I worked as a hospitalist at a rural hospital. On weekends if I had to admit anyone, the most important question in my head is, who is on to take over the patients. If it’s a NP, I would always transfer the “tougher” cases out.

Don’t get me on the newer PACU nurses, especially at Surgicenters. The ones that have never worked in a hospital PACU, you know who I am talking about…….
 
also had a pharmacist block a really simple study I attempted to do because she didn't want to help and wanted me to buy her expensive equipment.
And yet everyone wants us to draw blood in the OR for their studies (and label tubes, put them on ice, call the coordinator, etc).
 
And yet everyone wants us to draw blood in the OR for their studies (and label tubes, put them on ice, call the coordinator, etc).
Had a study person come into my room to chew me out the other day for not getting labs when I started the patient's IV even though this scolding was the very first time I heard about the study.

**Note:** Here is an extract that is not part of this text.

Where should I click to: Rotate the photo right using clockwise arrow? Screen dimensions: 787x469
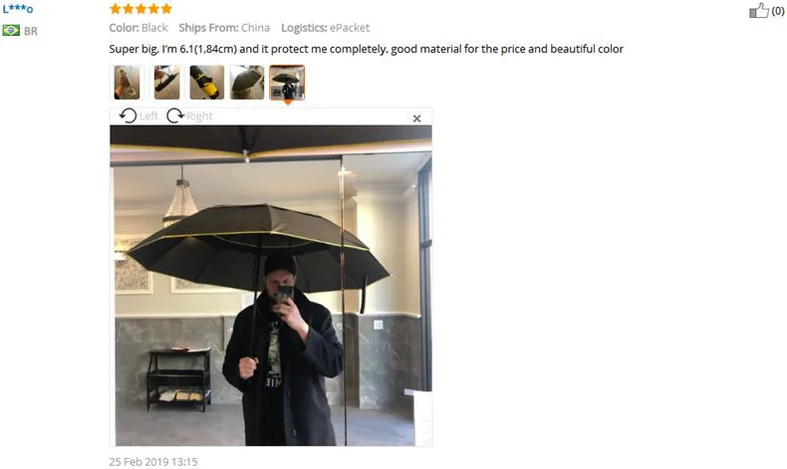click(175, 116)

Apparently the plastic bag with tubes was stapled to the back of their chart (which I did not pick up because their signed anesthesia consent was already on top of it) and the holding nurse (who I never saw) gestured to them and said "here, these" (not that those words would have conveyed "get labs" since I didn't know about the study, but also s/he certainly didn't say them to me).
 
Had a study person come into my room to chew me out the other day for not getting labs when I started the patient's IV even though this scolding was the very first time I heard about the study. Apparently the plastic bag with tubes was stapled to the back of their chart (which I did not pick up because their signed anesthesia consent was already on top of it) and the holding nurse (who I never saw) gestured to them and said "here, these" (not that those words would have conveyed "get labs" since I didn't know about the study, but also s/he certainly didn't say them to me).

Lol what a joke

Did the nurses' hands fall off?
 
The problem is 99.9% of anesthesia is really not that difficult and it doesn’t matter who does the case most patients do just fine
Lets try that on you. I will find the kookiest CRNA and let them try their experiments on you. Of course, I will supervise.
 
Had a study person come into my room to chew me out the other day for not getting labs when I started the patient's IV even though this scolding was the very first time I heard about the study. Apparently the plastic bag with tubes was stapled to the back of their chart (which I did not pick up because their signed anesthesia consent was already on top of it) and the holding nurse (who I never saw) gestured to them and said "here, these" (not that those words would have conveyed "get labs" since I didn't know about the study, but also s/he certainly didn't say them to me).
I would have said something along the lines of... When I usually want something done, I do it myself. or at least come personally to make sure it gets done.. His/her study is not your problem. He could have even called you the night before to say heads up get labs when you place the iv.
 
I would have said something along the lines of... When I usually want something done, I do it myself. or at least come personally to make sure it gets done.. His/her study is not your problem. He could have even called you the night before to say heads up get labs when you place the iv.
and at the end say "Im not your Bi tch"
 
I’m just waiting for the shtstorm of malpractice suits against midlevel mismanagement. There’s so much fxkery out there in primary care, derm, ER, etc that it must be a good time to be a trial lawyer. If that happens that could spur more change in our field.